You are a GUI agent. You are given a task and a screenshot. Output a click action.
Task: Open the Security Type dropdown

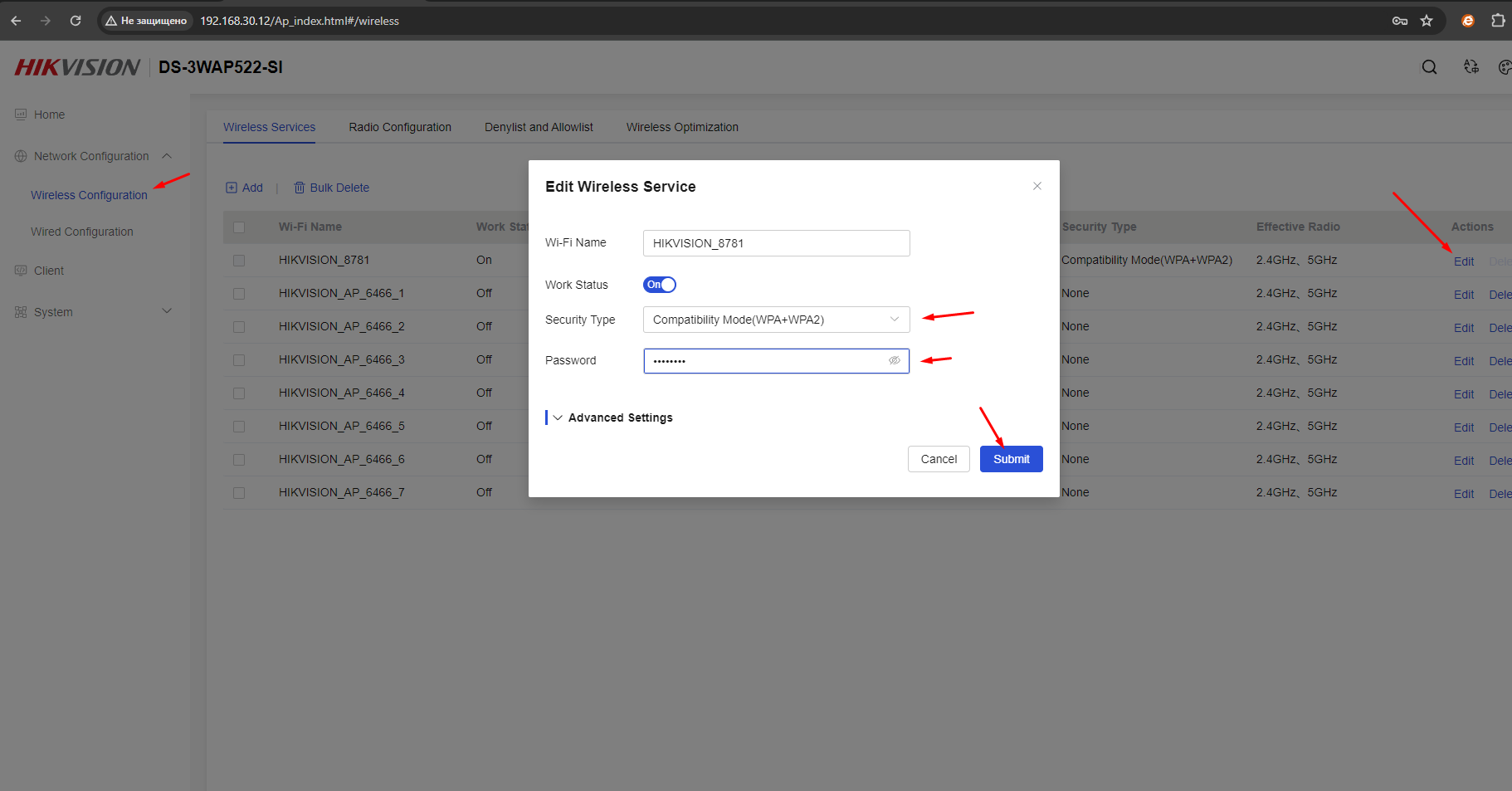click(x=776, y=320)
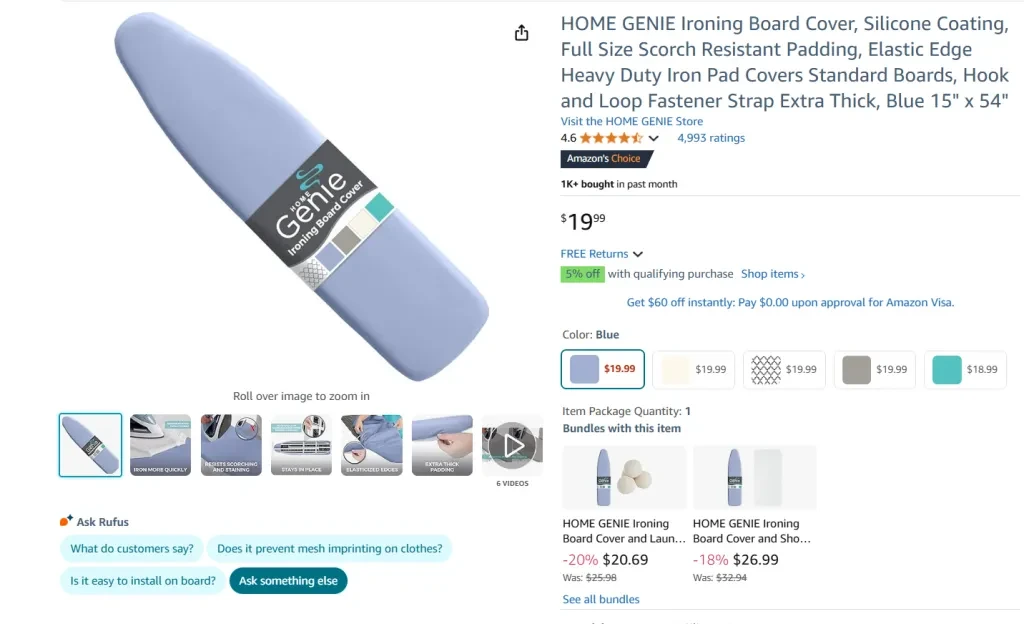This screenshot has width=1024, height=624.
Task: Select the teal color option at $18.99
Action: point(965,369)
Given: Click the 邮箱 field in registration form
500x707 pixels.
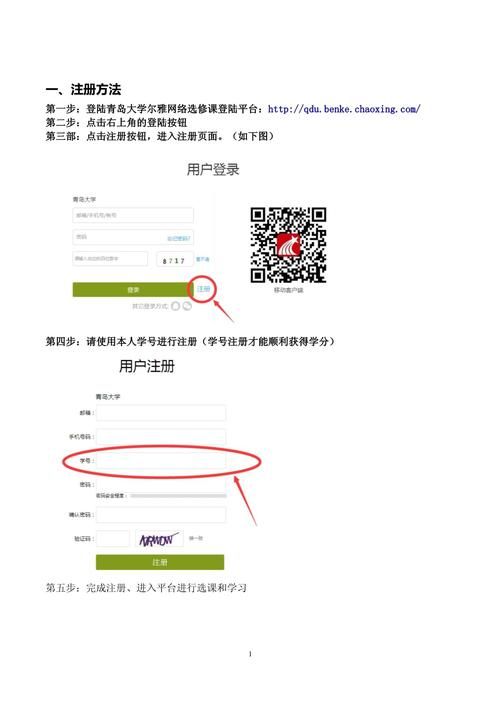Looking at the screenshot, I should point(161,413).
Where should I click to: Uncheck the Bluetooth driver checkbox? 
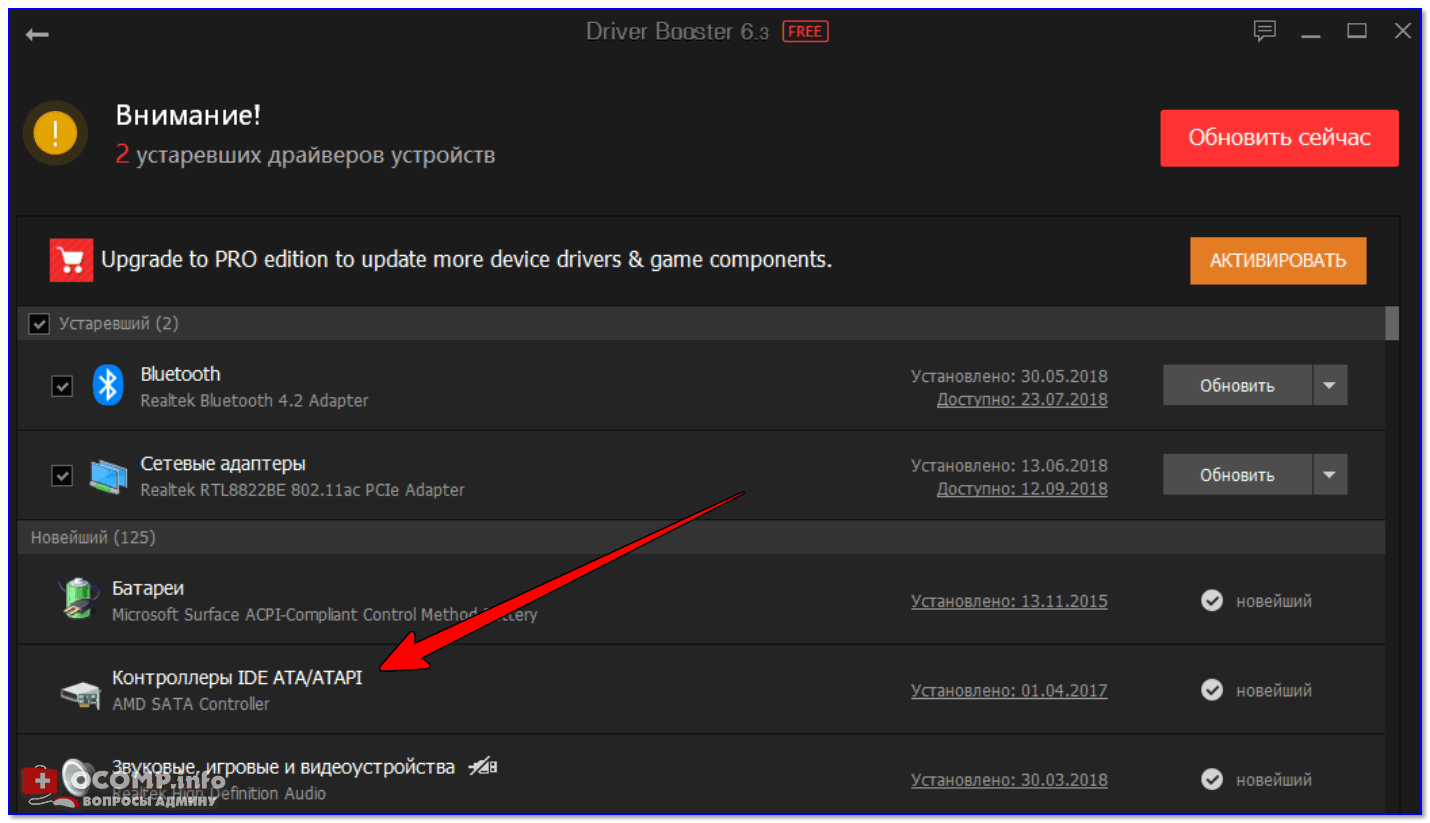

============

Exercise:
Reproduce the listing verbatim, and keep the pictures out of the copy.

Exercise response:
You are a GUI agent. You are given a task and a screenshot. Output a click action.
Task: Open the Security Type dropdown

click(x=776, y=320)
This screenshot has width=1024, height=624.
Task: Select the teal color option at $18.99
Action: point(965,369)
Given: Click the 邮箱 field in registration form
500x707 pixels.
Looking at the screenshot, I should point(161,413).
Where should I click to: Uncheck the Bluetooth driver checkbox? 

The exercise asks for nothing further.